The analysis about the release and migration of 14C in near-field and far-field of a hypothetical geological repository has been carried out by means of numerical modeling, using the TOUGH2/EOS7R multi-phase code, with PetraSim software as the graphical interface (Oldenburg and Pruess Reference Oldenburg and Pruess1995). In the transport modeling, the sorption of 14C in the solid phase is taken into consideration through the distribution coefficient Kd. The objective of the modeling is to assess both the role of the layout and of the volume of different materials constituting the engineered barriers, and the importance of the Kd coefficient in delaying the migration of 14C, released in the gaseous form from the waste. Although the Kd parameter is a factor related to the partitioning of a radionuclide for the aqueous phase only, and there is no explicit distribution coefficient for the gas phase, in the TOUGH2 volatilization model, the retardation occurs for volatile species in the gas phase, just as it does in the aqueous phase, through the assumption that the gas phase consists primarily of air (Oldenburg and Pruess Reference Oldenburg and Pruess1995).

To evaluate the dynamics of the gaseous radiocarbon in the repository, and to quantify its radiological relevance, three conceptual models have been developed, associated with two different 3D layouts. The first one, referred to a 3D multi-room model (MR), represents a whole system containing all the waste inventory listed in Table 1; three different cases have been simulated (MR1, MR2, MR3) using different volumes of bentonite to seal the underground repository. The latter two conceptual models describe systems containing only the irradiated graphite and are referred to as a 3D single-room model with conservative approach (SRC) and with realistic approach (SRR). In the SRC model four different cases have been simulated (SRC1, SRC2, SRC3, SRC4) using different Kd values for sealing materials; in the SRR model only one case has been simulated. All the models include a single shaft that connects the underground repository to the ground surface. No assumption has been made about the 14C speciation. For what concern the emission from graphite, an important fraction of the 14C is not releasable, because it is strongly bounded to the graphite matrix. Moreover, the total fraction and the fraction of each gaseous species (mainly CO2 and CH4) that migrates outside the waste, depend on the history of graphite (i.e. irradiation history, operational conditions, etc.) (Toulhoat et al.
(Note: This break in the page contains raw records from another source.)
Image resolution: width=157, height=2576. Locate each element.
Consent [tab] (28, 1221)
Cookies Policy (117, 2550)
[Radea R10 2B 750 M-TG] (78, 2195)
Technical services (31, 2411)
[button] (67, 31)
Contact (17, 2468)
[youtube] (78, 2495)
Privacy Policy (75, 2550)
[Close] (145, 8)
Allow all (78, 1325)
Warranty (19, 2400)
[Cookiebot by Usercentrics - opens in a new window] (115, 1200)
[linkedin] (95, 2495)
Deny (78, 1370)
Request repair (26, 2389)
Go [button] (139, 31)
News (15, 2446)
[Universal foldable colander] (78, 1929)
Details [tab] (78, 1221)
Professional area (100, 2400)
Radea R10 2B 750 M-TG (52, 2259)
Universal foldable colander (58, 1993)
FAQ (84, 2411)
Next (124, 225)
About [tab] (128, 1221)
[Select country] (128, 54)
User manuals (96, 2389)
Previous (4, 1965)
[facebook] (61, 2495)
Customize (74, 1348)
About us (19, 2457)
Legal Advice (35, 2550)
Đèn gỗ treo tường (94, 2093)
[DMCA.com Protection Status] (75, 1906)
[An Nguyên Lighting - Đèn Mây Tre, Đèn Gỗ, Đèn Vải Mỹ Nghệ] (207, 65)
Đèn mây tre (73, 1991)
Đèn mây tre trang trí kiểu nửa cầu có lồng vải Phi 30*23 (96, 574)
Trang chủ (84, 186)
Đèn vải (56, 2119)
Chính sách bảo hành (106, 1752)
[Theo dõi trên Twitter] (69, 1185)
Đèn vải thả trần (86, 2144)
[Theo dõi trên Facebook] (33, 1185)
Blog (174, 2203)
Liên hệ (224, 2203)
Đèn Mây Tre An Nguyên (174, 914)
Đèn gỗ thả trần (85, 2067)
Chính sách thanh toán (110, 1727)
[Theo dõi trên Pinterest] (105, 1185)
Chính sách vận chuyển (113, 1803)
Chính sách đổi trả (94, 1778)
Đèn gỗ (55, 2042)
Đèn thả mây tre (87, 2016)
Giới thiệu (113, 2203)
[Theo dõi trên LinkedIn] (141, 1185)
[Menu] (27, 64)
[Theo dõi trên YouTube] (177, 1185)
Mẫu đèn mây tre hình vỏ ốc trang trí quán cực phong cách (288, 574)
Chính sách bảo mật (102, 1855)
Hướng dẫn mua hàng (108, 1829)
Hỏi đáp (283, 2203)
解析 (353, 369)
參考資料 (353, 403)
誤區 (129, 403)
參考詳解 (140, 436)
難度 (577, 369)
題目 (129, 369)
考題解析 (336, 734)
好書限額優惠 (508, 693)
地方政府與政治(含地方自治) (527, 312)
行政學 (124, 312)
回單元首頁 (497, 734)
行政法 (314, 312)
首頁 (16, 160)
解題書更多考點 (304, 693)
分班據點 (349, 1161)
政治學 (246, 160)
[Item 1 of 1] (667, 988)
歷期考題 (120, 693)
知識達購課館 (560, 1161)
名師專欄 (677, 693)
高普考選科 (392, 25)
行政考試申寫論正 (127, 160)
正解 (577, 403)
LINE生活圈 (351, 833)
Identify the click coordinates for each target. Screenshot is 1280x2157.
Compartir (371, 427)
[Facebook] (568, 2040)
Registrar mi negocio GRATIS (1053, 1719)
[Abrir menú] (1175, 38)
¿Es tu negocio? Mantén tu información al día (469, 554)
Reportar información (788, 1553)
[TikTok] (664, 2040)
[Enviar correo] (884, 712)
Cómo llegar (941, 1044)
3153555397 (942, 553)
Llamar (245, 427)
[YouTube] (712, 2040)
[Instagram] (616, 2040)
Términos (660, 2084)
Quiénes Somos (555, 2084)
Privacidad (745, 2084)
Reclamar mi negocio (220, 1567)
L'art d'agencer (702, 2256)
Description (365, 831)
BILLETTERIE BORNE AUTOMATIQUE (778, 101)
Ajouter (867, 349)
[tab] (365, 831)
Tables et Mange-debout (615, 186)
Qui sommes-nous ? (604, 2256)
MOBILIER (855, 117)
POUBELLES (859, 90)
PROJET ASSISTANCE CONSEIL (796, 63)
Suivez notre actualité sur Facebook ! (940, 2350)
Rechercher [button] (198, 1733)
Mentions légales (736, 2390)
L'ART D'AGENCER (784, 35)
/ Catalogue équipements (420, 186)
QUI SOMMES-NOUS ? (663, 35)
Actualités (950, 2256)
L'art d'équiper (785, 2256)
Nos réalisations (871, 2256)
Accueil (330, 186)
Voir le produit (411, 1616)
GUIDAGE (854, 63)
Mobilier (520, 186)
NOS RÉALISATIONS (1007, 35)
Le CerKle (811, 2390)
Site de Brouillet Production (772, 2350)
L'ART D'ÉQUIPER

Reference Toulhoat, Moncoffre, Narkunas, Poskas, Bucur and Ichim2018); but due to the lack of information about the Italian graphite inventory, these data are not currently available and conservative assumptions will be used in the simulations.

Since at the moment some aspects of the complex processes simulated in disposal rooms are not known, the elaboration of the conceptual models has been performed with an arbitrary set of conservative assumptions. This approach to conservative parametrization supports aspects of sealing performance studies. Salt formations are favorable rocks to host a geological disposal because they maintain unsaturated conditions; however, salt formations might not be considered completely dry because of the presence of water/humidity related to repository operations and especially because of the presence of brine, that might move from the hosting rock to the excavated zone due to pressure gradient, thermal gradient or rock stress gradient (Rübel et al. Reference Rübel, Buhmann, Meleshyn, Mönig and Spiessl2013; Sandia National Laboratories 2013). This condition, combined with the possible assumption of complete saturation with brine of the disturbed rock zone close to the underground excavation, results in a possible water flow into the repository (Sandia National Laboratories 2006). In this work, a conservative approach has been adopted and the most unfavorable repository conditions have been assumed, considering a constant brine flow into the storage rooms, which can cause the corrosion of carbon steel waste packages and the leaching of 14C from waste. It is assumed that no overpack is provided to contain drums and, in each room, waste is considered as compacted volume. No convergence phenomenon of the host rock has been considered. In all three models, the evolution of described arbitrary scenario has been modeled with two main time steps: the first, from 0 to 300 yr after repository closure, when no release of radionuclides occurs and waste package integrity is maintained (Sullivan Reference Sullivan2004); the second, from 300 yr to 300,000 yr after the repository closure, when steady-state conditions are established, waste packages corrosion and 14C release take place, due to the presence of brine and water inside the repository.

The main purpose of the MR model has been to test the performance of the barrier system in delaying the migration of gaseous 14C, by considering different layouts and volumes of the sealing materials at the repository level. The layout has been designed on the basis of the WIPP project (WIPP 2009). It consists of 16 rooms arranged in two panels, separated by a central pillar of intact salt and connected to the ground surface by a single shaft (Figure 2).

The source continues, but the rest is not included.